-- TASK DESCRIPTION --
Copy nothing but the lines below running from the line containing "You are a GUI" through the line containing "is (617, 602).", both end lines included.

[Saved entries]

____________________

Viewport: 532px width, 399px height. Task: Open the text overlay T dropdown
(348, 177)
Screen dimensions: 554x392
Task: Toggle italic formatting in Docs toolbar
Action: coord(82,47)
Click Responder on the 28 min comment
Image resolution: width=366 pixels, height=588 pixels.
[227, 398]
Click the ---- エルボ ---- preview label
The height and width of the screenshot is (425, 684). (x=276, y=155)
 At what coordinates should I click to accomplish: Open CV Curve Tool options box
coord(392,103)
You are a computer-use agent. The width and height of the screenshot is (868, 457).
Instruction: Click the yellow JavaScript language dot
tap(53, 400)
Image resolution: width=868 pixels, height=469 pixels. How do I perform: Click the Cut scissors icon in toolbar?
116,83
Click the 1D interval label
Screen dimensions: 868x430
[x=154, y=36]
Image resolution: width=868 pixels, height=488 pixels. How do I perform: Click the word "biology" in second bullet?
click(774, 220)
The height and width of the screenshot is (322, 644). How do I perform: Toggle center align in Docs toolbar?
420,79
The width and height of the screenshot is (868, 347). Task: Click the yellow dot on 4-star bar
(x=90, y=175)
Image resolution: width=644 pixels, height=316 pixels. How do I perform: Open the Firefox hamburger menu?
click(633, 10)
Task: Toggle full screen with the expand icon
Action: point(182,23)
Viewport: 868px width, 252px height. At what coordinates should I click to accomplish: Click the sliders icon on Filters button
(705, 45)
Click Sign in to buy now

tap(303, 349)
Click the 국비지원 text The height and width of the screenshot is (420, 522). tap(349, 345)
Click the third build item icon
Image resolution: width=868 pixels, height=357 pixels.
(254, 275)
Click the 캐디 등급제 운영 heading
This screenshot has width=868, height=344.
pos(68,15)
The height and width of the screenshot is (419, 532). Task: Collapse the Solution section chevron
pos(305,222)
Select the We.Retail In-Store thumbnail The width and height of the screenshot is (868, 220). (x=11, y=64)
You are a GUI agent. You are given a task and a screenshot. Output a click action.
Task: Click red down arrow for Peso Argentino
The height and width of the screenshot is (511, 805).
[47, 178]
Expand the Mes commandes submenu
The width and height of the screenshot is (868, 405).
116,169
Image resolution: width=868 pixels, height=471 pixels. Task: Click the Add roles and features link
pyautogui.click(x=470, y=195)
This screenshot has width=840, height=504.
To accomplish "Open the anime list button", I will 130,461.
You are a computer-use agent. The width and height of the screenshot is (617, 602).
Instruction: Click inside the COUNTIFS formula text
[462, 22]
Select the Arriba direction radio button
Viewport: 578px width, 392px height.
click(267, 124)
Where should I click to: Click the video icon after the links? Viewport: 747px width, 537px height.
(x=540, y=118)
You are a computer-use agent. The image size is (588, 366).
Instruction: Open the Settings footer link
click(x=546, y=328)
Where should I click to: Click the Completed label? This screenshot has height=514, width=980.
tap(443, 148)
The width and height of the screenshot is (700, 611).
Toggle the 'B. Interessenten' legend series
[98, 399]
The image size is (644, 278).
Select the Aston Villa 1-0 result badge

____________________

-- EXERCISE RESULT --
You are a GUI agent. You are given a task and a screenshot. Output a click action.
Task: Click red down arrow for Peso Argentino
The height and width of the screenshot is (511, 805).
[47, 178]
Expand the Mes commandes submenu
The width and height of the screenshot is (868, 405).
116,169
Image resolution: width=868 pixels, height=471 pixels. Task: Click the Add roles and features link
pyautogui.click(x=470, y=195)
This screenshot has width=840, height=504.
To accomplish "Open the anime list button", I will 130,461.
You are a computer-use agent. The width and height of the screenshot is (617, 602).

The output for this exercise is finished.